* WORK REQUEST
Everything from the line with "Instruction: Click the" through the end of the entries must be transcribed exactly; no other lines belong in the answer.

* DATA UNDER STUDY
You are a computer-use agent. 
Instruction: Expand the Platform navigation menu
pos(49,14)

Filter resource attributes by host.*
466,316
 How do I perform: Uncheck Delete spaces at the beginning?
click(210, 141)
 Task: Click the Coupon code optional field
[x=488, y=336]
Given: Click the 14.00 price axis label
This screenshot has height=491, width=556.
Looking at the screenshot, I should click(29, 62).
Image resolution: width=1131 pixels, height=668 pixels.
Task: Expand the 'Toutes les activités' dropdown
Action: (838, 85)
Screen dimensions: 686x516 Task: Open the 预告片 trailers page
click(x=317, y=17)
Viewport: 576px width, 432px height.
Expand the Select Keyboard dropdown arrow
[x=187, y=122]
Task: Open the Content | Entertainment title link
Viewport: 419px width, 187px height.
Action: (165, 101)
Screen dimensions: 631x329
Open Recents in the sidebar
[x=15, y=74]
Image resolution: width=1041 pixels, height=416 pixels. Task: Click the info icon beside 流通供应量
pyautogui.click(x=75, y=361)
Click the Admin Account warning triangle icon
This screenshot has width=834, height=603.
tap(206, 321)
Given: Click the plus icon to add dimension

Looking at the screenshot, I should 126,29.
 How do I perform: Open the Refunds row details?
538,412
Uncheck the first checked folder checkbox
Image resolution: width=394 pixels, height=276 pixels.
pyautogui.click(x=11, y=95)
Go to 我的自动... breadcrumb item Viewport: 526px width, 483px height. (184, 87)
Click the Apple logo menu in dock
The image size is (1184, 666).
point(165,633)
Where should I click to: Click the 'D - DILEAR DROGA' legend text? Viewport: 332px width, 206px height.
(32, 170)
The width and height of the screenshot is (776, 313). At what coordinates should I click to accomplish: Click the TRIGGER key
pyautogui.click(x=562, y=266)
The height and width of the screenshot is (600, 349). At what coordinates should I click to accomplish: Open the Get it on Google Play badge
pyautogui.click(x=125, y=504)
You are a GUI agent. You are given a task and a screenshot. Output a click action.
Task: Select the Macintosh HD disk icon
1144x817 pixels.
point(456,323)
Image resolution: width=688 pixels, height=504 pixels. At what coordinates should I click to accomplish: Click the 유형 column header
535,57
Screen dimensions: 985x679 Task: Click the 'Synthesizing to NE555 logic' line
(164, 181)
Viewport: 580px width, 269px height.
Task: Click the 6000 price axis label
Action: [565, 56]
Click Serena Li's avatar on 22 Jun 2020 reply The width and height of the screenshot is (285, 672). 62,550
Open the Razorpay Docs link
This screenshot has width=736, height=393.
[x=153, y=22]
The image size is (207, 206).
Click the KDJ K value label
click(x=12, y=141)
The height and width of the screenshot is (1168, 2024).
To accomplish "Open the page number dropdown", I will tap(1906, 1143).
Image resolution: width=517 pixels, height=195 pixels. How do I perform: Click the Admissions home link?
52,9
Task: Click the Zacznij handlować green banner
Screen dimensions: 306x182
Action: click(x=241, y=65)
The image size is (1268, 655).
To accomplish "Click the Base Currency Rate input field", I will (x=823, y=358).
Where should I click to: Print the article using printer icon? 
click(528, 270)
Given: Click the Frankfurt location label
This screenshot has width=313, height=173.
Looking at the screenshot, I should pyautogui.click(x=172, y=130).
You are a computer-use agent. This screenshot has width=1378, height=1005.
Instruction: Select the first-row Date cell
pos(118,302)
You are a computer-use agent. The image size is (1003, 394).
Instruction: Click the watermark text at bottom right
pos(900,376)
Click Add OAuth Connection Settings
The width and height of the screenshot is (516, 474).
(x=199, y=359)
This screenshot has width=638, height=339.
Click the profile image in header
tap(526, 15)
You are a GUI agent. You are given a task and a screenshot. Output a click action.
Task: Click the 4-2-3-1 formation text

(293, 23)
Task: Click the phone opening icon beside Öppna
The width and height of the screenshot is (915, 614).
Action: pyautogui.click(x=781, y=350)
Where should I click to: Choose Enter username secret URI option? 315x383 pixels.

* SOLUTION TO THIS PROBLEM
Instruction: Click the watermark text at bottom right
pos(900,376)
Click Add OAuth Connection Settings
The width and height of the screenshot is (516, 474).
(x=199, y=359)
This screenshot has width=638, height=339.
Click the profile image in header
tap(526, 15)
You are a GUI agent. You are given a task and a screenshot. Output a click action.
Task: Click the 4-2-3-1 formation text

(293, 23)
Task: Click the phone opening icon beside Öppna
The width and height of the screenshot is (915, 614).
Action: pyautogui.click(x=781, y=350)
Where should I click to: Choose Enter username secret URI option? 315x383 pixels.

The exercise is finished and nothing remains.